LE MONDE   http://www.lemonde.fr
    Dimanche 11 janvier 1998
          En Allemagne, le chômage sans la révolte 

  Arnaud Leparmentier 

L'AVEU. Helmut Kohl a reconnu, vendredi 9 janvier, qu'il ne sera pas
possible de diviser par deux le chômage en Allemagne d'ici à l'an 2000.
Cet engagement, pris par le chancelier en 1996, va donc rejoindre le
musée des promesses non tenues, comme les "paysages fleuris" qui
devaient orner rapidement l'Allemagne de l'Est ou les 100 000 créations
d'emploi par an annoncées pour l'ex-RDA. Les chiffres du chômage rendus
publics vendredi ont rappelé M. Kohl à la réalité. Fin décembre 1997, le
pays comptait 4,55 millions de chômeurs (11,9 % de la population
active), 20 000 de plus que le mois précédent. Si à l'ouest du pays, la
situation est stable (un Allemand sur dix au chômage), à l'Est, elle ne
cesse d'empirer : une personne sur cinq y est sans emploi.

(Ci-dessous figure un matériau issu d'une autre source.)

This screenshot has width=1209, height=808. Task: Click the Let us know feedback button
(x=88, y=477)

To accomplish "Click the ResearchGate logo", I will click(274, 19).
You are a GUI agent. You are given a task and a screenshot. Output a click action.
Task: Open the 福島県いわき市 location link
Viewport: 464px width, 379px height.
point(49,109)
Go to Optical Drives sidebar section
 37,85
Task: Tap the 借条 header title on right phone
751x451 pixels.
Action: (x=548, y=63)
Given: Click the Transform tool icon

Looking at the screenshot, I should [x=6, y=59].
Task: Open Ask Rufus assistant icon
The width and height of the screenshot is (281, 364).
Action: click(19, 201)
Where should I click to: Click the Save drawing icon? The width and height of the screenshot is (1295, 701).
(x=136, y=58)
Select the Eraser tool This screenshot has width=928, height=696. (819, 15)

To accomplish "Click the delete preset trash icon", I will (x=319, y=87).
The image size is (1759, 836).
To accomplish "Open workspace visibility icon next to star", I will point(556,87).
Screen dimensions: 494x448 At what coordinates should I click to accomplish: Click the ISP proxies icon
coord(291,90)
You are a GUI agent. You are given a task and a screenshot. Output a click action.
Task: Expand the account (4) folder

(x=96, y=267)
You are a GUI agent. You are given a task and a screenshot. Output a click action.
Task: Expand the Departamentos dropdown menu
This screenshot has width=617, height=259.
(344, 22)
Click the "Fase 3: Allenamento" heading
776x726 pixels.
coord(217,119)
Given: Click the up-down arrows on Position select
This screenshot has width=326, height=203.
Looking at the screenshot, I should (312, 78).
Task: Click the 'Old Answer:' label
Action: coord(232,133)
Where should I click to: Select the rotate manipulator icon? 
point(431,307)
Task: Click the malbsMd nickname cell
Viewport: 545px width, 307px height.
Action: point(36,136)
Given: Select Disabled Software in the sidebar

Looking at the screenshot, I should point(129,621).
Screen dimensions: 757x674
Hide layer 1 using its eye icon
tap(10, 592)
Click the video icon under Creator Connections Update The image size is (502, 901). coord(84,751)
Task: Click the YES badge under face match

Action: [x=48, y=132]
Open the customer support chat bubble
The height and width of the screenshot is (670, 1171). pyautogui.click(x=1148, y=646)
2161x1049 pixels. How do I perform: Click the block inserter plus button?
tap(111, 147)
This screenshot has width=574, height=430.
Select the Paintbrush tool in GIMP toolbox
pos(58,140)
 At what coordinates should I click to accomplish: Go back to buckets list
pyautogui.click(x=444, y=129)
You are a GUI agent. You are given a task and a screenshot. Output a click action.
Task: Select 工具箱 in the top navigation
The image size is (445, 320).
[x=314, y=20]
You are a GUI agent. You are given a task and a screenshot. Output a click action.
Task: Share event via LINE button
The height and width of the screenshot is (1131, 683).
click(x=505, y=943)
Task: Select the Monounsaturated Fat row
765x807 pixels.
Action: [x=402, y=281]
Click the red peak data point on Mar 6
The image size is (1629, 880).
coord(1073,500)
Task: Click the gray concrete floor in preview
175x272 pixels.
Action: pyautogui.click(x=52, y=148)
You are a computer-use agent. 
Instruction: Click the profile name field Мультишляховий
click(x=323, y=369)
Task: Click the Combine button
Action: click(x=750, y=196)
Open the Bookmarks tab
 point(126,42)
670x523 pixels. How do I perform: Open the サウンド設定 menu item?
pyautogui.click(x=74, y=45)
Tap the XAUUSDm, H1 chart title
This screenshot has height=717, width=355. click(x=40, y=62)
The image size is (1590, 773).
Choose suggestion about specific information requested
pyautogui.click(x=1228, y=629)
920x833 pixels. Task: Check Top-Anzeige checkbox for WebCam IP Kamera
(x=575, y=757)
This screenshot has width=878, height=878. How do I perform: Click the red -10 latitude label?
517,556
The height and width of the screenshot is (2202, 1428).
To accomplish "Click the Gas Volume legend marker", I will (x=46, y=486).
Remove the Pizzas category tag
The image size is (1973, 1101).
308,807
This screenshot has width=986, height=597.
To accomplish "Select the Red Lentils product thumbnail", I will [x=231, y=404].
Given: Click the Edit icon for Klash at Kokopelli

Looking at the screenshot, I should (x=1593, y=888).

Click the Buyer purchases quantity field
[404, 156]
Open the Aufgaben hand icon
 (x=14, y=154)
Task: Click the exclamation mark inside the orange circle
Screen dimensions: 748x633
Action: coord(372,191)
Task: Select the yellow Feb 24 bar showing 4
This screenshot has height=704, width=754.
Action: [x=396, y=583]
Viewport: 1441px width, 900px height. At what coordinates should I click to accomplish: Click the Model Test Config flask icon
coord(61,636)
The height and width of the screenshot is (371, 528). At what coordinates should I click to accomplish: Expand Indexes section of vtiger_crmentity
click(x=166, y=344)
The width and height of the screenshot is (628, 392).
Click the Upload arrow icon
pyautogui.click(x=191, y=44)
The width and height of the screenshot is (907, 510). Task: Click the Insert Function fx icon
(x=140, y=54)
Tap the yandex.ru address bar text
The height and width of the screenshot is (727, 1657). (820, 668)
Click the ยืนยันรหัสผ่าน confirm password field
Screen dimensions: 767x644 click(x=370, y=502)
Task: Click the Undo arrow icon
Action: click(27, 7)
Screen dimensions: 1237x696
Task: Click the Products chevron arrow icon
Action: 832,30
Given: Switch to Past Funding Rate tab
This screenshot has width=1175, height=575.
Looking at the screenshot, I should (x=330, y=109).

En dépit d'un taux de chômage comparable à celui de la France,
l'Allemagne donne pourtant l'impression de connaître, jusqu'à présent,
une certaine paix sociale. Outre-Rhin, pas de grèves ni de
manifestations de chômeurs. Encore moins d'incendies de voitures dans
les banlieues. Trois facteurs au moins expliquent ce calme relatif : la
structure du chômage y est radicalement différente de celle de la France
; la qualité exceptionnelle de la protection sociale a permis de
préserver la cohésion sociale ; la politique de consensus qui y prévaut
empêche la crise de deboucher sur des affrontements.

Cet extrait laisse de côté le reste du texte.